◆ **What to work on**
Print the listing once more, exactly as written.
START Dataset excerpts
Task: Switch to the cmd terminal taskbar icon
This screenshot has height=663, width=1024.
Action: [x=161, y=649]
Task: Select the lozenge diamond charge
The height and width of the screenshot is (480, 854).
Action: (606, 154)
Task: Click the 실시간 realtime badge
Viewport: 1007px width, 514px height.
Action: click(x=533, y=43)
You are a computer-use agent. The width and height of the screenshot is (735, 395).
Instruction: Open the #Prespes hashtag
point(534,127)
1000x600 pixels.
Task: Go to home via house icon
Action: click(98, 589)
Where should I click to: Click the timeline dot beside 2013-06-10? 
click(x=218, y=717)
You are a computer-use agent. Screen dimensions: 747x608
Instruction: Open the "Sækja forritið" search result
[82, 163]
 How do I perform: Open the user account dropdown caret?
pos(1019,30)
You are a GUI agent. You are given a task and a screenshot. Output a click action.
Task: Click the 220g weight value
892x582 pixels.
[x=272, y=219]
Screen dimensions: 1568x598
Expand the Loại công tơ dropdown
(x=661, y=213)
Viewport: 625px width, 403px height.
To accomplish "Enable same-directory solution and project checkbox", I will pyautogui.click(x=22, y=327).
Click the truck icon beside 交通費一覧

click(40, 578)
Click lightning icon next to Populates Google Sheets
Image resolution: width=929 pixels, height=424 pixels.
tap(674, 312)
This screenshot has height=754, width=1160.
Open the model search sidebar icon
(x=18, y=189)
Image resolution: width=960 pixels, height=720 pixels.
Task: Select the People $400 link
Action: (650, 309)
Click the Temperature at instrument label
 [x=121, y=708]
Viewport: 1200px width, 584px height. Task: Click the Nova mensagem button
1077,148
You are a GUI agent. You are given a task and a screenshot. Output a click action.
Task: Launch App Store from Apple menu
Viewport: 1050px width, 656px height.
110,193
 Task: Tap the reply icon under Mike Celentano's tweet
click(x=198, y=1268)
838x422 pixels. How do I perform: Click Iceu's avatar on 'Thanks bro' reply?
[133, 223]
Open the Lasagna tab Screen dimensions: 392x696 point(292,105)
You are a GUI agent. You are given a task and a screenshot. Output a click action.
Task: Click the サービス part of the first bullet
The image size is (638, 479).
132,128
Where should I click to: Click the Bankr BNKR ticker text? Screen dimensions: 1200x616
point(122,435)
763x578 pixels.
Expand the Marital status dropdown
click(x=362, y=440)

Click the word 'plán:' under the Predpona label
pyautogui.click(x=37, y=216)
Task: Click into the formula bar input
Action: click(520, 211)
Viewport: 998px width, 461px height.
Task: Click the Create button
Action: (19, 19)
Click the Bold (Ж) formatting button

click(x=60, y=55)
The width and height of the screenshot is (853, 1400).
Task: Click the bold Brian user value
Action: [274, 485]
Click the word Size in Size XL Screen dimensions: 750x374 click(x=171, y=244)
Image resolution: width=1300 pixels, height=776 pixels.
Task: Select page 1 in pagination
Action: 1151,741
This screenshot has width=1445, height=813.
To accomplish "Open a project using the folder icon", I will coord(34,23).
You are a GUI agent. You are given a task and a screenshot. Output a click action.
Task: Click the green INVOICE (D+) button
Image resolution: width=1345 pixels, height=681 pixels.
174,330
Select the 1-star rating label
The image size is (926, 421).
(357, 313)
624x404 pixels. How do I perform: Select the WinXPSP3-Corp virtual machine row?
END Dataset excerpts
◆ **Response to the task**
Task: Switch to the cmd terminal taskbar icon
This screenshot has height=663, width=1024.
Action: [x=161, y=649]
Task: Select the lozenge diamond charge
The height and width of the screenshot is (480, 854).
Action: (606, 154)
Task: Click the 실시간 realtime badge
Viewport: 1007px width, 514px height.
Action: click(x=533, y=43)
You are a computer-use agent. The width and height of the screenshot is (735, 395).
Instruction: Open the #Prespes hashtag
point(534,127)
1000x600 pixels.
Task: Go to home via house icon
Action: click(98, 589)
Where should I click to: Click the timeline dot beside 2013-06-10? 
click(x=218, y=717)
You are a computer-use agent. Screen dimensions: 747x608
Instruction: Open the "Sækja forritið" search result
[82, 163]
 How do I perform: Open the user account dropdown caret?
pos(1019,30)
You are a GUI agent. You are given a task and a screenshot. Output a click action.
Task: Click the 220g weight value
892x582 pixels.
[x=272, y=219]
Screen dimensions: 1568x598
Expand the Loại công tơ dropdown
(x=661, y=213)
Viewport: 625px width, 403px height.
To accomplish "Enable same-directory solution and project checkbox", I will pyautogui.click(x=22, y=327).
Click the truck icon beside 交通費一覧

click(40, 578)
Click lightning icon next to Populates Google Sheets
Image resolution: width=929 pixels, height=424 pixels.
tap(674, 312)
This screenshot has height=754, width=1160.
Open the model search sidebar icon
(x=18, y=189)
Image resolution: width=960 pixels, height=720 pixels.
Task: Select the People $400 link
Action: (650, 309)
Click the Temperature at instrument label
 [x=121, y=708]
Viewport: 1200px width, 584px height. Task: Click the Nova mensagem button
1077,148
You are a GUI agent. You are given a task and a screenshot. Output a click action.
Task: Launch App Store from Apple menu
Viewport: 1050px width, 656px height.
110,193
 Task: Tap the reply icon under Mike Celentano's tweet
click(x=198, y=1268)
838x422 pixels. How do I perform: Click Iceu's avatar on 'Thanks bro' reply?
[133, 223]
Open the Lasagna tab Screen dimensions: 392x696 point(292,105)
You are a GUI agent. You are given a task and a screenshot. Output a click action.
Task: Click the サービス part of the first bullet
The image size is (638, 479).
132,128
Where should I click to: Click the Bankr BNKR ticker text? Screen dimensions: 1200x616
point(122,435)
763x578 pixels.
Expand the Marital status dropdown
click(x=362, y=440)

Click the word 'plán:' under the Predpona label
pyautogui.click(x=37, y=216)
Task: Click into the formula bar input
Action: click(520, 211)
Viewport: 998px width, 461px height.
Task: Click the Create button
Action: (19, 19)
Click the Bold (Ж) formatting button

click(x=60, y=55)
The width and height of the screenshot is (853, 1400).
Task: Click the bold Brian user value
Action: [274, 485]
Click the word Size in Size XL Screen dimensions: 750x374 click(x=171, y=244)
Image resolution: width=1300 pixels, height=776 pixels.
Task: Select page 1 in pagination
Action: 1151,741
This screenshot has width=1445, height=813.
To accomplish "Open a project using the folder icon", I will coord(34,23).
You are a GUI agent. You are given a task and a screenshot. Output a click action.
Task: Click the green INVOICE (D+) button
Image resolution: width=1345 pixels, height=681 pixels.
174,330
Select the 1-star rating label
The image size is (926, 421).
(357, 313)
624x404 pixels. How do I perform: Select the WinXPSP3-Corp virtual machine row?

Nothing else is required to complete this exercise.